Fankhauser Erich - Zenger Niklaus
Die Paarung der beiden eher kleingewachsenen Eidgenossen gab es bisher nur einmal. Zenger setzte sich 2013 auf der Rigi gegen Fankhauser durch. In Estavayer ist eher Fankhauser zu favorisieren.

Thürig Mario - Kindlimann Fabian
Keine einfache Einteilung für den zuletzt ausgefallenen Thürig. An Kindlimann hat er immerhin gute Erinnerungen, gewann er doch 2009 beim einzigen Duell der beiden.

Stalder Remo - Anderegg Simon
Eines der Duelle, die bisher noch nicht ausgetragen wurden. Stalder ist bekannt für Überraschungen im ersten Gang, Anderegg kehrt zudem von einer Verletzung ohne Wettkampferfahrung zurück.

Alpiger Nick - Nötzli Bruno
Zwei Mal gab es dieses Duell bisher und beide Male setzte sich Nötzli durch. Der letzte Sieg, und das ist Alpigers Hoffnung, liegt aber bereits fast einenhalb Jahre zurück.
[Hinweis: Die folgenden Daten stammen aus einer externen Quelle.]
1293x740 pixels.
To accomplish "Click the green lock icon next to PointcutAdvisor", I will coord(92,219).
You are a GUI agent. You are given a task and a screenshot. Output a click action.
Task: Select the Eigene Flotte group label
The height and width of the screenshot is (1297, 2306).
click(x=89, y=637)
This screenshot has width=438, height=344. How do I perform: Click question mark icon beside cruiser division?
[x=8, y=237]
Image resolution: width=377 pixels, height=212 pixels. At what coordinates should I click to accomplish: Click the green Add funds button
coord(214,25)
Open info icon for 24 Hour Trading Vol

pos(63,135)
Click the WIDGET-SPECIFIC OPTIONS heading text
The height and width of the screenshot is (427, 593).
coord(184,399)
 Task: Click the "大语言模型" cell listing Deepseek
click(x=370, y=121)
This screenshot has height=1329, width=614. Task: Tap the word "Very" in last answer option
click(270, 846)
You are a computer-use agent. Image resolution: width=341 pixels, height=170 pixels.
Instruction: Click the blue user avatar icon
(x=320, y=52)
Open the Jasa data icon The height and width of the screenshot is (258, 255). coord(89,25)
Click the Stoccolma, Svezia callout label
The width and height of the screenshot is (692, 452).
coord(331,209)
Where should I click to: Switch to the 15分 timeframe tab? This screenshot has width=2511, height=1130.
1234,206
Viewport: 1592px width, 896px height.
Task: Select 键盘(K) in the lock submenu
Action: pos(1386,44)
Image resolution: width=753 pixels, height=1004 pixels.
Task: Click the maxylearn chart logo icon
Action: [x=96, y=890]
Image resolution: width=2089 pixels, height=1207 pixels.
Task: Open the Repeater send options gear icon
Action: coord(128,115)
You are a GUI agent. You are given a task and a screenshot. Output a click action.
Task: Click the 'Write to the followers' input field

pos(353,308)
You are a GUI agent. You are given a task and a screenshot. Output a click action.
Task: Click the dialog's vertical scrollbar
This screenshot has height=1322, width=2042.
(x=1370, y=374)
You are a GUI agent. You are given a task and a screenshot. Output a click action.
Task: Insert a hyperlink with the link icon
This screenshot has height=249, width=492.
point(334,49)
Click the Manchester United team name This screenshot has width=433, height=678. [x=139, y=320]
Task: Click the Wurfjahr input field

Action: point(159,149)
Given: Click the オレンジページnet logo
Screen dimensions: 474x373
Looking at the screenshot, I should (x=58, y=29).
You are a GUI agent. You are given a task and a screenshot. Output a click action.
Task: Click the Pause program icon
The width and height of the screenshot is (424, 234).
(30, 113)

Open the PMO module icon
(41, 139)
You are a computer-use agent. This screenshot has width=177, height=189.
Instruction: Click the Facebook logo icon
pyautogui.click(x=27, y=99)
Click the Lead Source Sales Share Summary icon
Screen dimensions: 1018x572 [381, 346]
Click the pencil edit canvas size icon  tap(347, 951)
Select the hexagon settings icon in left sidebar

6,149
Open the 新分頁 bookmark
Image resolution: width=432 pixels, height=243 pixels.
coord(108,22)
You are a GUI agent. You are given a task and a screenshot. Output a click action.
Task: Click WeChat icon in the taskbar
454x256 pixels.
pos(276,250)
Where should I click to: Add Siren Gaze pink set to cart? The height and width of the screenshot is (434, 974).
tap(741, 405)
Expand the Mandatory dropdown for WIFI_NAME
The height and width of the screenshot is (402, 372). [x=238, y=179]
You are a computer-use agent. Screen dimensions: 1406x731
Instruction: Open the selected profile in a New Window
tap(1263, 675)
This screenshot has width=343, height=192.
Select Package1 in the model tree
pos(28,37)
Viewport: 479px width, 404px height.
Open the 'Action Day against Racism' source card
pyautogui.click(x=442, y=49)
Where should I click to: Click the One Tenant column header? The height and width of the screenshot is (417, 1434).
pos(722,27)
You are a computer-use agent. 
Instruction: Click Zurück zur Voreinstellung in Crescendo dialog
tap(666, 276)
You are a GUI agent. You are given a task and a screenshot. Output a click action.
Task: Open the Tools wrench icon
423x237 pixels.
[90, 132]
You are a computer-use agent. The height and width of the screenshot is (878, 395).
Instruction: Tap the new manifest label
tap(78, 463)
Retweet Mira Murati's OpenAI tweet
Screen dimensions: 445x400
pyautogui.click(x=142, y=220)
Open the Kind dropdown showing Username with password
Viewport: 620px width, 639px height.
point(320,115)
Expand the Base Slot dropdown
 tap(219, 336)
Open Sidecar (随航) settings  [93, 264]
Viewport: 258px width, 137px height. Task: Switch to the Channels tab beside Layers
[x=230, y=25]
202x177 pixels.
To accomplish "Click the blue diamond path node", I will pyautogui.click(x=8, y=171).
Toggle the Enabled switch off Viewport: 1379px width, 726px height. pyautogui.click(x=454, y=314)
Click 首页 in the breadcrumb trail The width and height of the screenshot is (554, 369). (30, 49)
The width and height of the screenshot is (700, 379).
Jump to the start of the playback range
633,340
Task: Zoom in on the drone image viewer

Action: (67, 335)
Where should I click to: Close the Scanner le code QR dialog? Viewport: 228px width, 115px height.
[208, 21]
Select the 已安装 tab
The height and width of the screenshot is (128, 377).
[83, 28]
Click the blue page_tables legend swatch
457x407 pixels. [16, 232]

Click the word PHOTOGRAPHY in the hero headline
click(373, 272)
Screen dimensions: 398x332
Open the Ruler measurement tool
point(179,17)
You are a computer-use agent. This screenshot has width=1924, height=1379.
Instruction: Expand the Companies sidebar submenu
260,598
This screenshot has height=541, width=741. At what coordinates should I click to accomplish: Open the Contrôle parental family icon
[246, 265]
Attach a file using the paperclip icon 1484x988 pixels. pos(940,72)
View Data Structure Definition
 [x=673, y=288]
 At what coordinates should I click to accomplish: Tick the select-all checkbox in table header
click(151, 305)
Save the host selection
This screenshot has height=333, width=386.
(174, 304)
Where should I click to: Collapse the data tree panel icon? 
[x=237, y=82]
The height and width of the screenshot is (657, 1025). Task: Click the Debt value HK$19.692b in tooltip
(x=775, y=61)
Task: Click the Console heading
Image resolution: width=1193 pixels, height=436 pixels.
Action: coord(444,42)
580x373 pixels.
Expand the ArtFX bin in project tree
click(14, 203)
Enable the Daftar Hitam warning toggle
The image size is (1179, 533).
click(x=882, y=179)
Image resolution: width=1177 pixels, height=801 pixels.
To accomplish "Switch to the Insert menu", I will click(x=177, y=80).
Schurtenberger Sven - Schneider Mario
Auf dem Papier ein klares Duell, gab es doch in den bisherigen Paarungen stets Siege für den Luzerner. Zuletzt siegte Schurtenberger 2015 auf dem Stoos gegen Schneider.

Gapany Benjamin - Peng Mike
Ein Sieg zum Start wäre für den stärksten Romands Gapany wichtig, aber aufgepasst: im bisher einzigen Zweikampf der beiden siegte 2015 auf der Schwägalp Peng.